(Extracted information begins)
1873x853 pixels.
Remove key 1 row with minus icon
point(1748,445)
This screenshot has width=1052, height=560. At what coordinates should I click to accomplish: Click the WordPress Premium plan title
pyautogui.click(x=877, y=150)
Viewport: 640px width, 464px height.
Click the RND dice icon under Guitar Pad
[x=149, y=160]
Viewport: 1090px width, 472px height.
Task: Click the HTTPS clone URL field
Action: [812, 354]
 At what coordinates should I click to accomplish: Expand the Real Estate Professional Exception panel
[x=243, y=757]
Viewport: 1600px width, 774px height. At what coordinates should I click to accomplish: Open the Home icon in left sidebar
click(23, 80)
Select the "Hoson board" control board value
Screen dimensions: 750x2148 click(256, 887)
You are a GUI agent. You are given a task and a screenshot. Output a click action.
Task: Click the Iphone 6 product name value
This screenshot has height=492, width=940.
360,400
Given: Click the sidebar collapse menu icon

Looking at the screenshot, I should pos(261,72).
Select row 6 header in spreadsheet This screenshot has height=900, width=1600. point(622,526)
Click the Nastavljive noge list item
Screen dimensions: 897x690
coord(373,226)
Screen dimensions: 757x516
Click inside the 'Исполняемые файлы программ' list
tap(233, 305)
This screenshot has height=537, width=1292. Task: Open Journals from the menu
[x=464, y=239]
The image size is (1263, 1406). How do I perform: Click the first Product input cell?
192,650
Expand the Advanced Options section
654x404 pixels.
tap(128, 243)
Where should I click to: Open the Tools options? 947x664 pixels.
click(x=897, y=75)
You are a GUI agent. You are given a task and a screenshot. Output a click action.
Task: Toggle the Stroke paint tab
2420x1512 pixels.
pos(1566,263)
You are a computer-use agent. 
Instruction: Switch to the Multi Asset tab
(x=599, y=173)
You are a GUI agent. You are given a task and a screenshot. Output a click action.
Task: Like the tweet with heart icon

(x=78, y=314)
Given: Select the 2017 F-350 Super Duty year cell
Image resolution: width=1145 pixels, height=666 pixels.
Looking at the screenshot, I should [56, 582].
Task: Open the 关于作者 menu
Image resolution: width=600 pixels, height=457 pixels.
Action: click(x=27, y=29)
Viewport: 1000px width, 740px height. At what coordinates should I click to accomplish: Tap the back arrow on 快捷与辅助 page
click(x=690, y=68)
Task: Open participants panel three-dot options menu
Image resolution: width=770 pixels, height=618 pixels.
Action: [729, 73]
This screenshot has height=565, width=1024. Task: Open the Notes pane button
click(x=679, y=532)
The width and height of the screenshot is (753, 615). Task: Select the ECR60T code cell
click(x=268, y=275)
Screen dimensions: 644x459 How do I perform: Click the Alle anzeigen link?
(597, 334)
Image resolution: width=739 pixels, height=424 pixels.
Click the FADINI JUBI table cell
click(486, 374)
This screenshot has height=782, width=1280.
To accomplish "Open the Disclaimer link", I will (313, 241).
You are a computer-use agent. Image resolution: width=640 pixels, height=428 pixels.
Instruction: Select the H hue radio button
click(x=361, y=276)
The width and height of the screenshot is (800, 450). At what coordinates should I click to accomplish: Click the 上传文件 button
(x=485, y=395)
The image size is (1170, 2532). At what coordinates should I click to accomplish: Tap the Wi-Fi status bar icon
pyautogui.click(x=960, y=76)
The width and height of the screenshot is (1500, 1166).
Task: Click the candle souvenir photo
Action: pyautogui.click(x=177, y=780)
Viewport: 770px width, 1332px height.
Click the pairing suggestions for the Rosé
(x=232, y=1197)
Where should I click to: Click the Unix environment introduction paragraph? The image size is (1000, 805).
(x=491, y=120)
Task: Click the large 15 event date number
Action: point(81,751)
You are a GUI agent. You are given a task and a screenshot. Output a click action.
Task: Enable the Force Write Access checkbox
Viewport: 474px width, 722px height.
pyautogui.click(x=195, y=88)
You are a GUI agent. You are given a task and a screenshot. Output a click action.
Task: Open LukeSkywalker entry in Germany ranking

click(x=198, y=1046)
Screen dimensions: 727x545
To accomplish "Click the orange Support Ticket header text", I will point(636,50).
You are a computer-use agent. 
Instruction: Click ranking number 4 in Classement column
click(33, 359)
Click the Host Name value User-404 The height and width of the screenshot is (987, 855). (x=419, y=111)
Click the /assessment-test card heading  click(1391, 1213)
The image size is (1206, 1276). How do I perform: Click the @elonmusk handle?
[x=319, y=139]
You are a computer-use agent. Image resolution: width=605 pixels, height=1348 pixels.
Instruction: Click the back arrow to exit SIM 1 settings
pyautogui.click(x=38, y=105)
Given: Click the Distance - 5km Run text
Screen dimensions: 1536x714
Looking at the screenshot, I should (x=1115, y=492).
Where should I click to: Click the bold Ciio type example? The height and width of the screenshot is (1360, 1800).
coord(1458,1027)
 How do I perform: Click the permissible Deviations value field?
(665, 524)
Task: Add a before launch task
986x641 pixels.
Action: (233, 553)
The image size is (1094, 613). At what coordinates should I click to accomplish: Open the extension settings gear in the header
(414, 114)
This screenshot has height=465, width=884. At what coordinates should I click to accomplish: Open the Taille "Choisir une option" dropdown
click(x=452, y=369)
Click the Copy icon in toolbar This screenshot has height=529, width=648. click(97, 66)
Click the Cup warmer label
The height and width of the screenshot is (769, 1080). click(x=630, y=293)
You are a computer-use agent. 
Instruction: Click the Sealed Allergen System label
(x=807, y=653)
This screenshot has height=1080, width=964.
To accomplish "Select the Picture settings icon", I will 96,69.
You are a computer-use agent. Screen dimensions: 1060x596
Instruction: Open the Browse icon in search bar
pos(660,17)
(Extracted information ends)
What to produce: Reproduce every line of the data so that nothing differs from the original.

Your solution:
1873x853 pixels.
Remove key 1 row with minus icon
point(1748,445)
This screenshot has width=1052, height=560. At what coordinates should I click to accomplish: Click the WordPress Premium plan title
pyautogui.click(x=877, y=150)
Viewport: 640px width, 464px height.
Click the RND dice icon under Guitar Pad
[x=149, y=160]
Viewport: 1090px width, 472px height.
Task: Click the HTTPS clone URL field
Action: [812, 354]
 At what coordinates should I click to accomplish: Expand the Real Estate Professional Exception panel
[x=243, y=757]
Viewport: 1600px width, 774px height. At what coordinates should I click to accomplish: Open the Home icon in left sidebar
click(23, 80)
Select the "Hoson board" control board value
Screen dimensions: 750x2148 click(256, 887)
You are a GUI agent. You are given a task and a screenshot. Output a click action.
Task: Click the Iphone 6 product name value
This screenshot has height=492, width=940.
360,400
Given: Click the sidebar collapse menu icon

Looking at the screenshot, I should pos(261,72).
Select row 6 header in spreadsheet This screenshot has height=900, width=1600. point(622,526)
Click the Nastavljive noge list item
Screen dimensions: 897x690
coord(373,226)
Screen dimensions: 757x516
Click inside the 'Исполняемые файлы программ' list
tap(233, 305)
This screenshot has height=537, width=1292. Task: Open Journals from the menu
[x=464, y=239]
The image size is (1263, 1406). How do I perform: Click the first Product input cell?
192,650
Expand the Advanced Options section
654x404 pixels.
tap(128, 243)
Where should I click to: Open the Tools options? 947x664 pixels.
click(x=897, y=75)
You are a GUI agent. You are given a task and a screenshot. Output a click action.
Task: Toggle the Stroke paint tab
2420x1512 pixels.
pos(1566,263)
You are a computer-use agent. 
Instruction: Switch to the Multi Asset tab
(x=599, y=173)
You are a GUI agent. You are given a task and a screenshot. Output a click action.
Task: Like the tweet with heart icon

(x=78, y=314)
Given: Select the 2017 F-350 Super Duty year cell
Image resolution: width=1145 pixels, height=666 pixels.
Looking at the screenshot, I should [56, 582].
Task: Open the 关于作者 menu
Image resolution: width=600 pixels, height=457 pixels.
Action: click(x=27, y=29)
Viewport: 1000px width, 740px height. At what coordinates should I click to accomplish: Tap the back arrow on 快捷与辅助 page
click(x=690, y=68)
Task: Open participants panel three-dot options menu
Image resolution: width=770 pixels, height=618 pixels.
Action: [729, 73]
This screenshot has height=565, width=1024. Task: Open the Notes pane button
click(x=679, y=532)
The width and height of the screenshot is (753, 615). Task: Select the ECR60T code cell
click(x=268, y=275)
Screen dimensions: 644x459 How do I perform: Click the Alle anzeigen link?
(597, 334)
Image resolution: width=739 pixels, height=424 pixels.
Click the FADINI JUBI table cell
click(486, 374)
This screenshot has height=782, width=1280.
To accomplish "Open the Disclaimer link", I will (313, 241).
You are a computer-use agent. Image resolution: width=640 pixels, height=428 pixels.
Instruction: Select the H hue radio button
click(x=361, y=276)
The width and height of the screenshot is (800, 450). At what coordinates should I click to accomplish: Click the 上传文件 button
(x=485, y=395)
The image size is (1170, 2532). At what coordinates should I click to accomplish: Tap the Wi-Fi status bar icon
pyautogui.click(x=960, y=76)
The width and height of the screenshot is (1500, 1166).
Task: Click the candle souvenir photo
Action: pyautogui.click(x=177, y=780)
Viewport: 770px width, 1332px height.
Click the pairing suggestions for the Rosé
(x=232, y=1197)
Where should I click to: Click the Unix environment introduction paragraph? The image size is (1000, 805).
(x=491, y=120)
Task: Click the large 15 event date number
Action: point(81,751)
You are a GUI agent. You are given a task and a screenshot. Output a click action.
Task: Enable the Force Write Access checkbox
Viewport: 474px width, 722px height.
pyautogui.click(x=195, y=88)
You are a GUI agent. You are given a task and a screenshot. Output a click action.
Task: Open LukeSkywalker entry in Germany ranking

click(x=198, y=1046)
Screen dimensions: 727x545
To accomplish "Click the orange Support Ticket header text", I will point(636,50).
You are a computer-use agent. 
Instruction: Click ranking number 4 in Classement column
click(33, 359)
Click the Host Name value User-404 The height and width of the screenshot is (987, 855). (x=419, y=111)
Click the /assessment-test card heading  click(1391, 1213)
The image size is (1206, 1276). How do I perform: Click the @elonmusk handle?
[x=319, y=139]
You are a computer-use agent. Image resolution: width=605 pixels, height=1348 pixels.
Instruction: Click the back arrow to exit SIM 1 settings
pyautogui.click(x=38, y=105)
Given: Click the Distance - 5km Run text
Screen dimensions: 1536x714
Looking at the screenshot, I should (x=1115, y=492).
Where should I click to: Click the bold Ciio type example? The height and width of the screenshot is (1360, 1800).
coord(1458,1027)
 How do I perform: Click the permissible Deviations value field?
(665, 524)
Task: Add a before launch task
986x641 pixels.
Action: (233, 553)
The image size is (1094, 613). At what coordinates should I click to accomplish: Open the extension settings gear in the header
(414, 114)
This screenshot has height=465, width=884. At what coordinates should I click to accomplish: Open the Taille "Choisir une option" dropdown
click(x=452, y=369)
Click the Copy icon in toolbar This screenshot has height=529, width=648. click(97, 66)
Click the Cup warmer label
The height and width of the screenshot is (769, 1080). click(x=630, y=293)
You are a computer-use agent. 
Instruction: Click the Sealed Allergen System label
(x=807, y=653)
This screenshot has height=1080, width=964.
To accomplish "Select the Picture settings icon", I will 96,69.
You are a computer-use agent. Screen dimensions: 1060x596
Instruction: Open the Browse icon in search bar
pos(660,17)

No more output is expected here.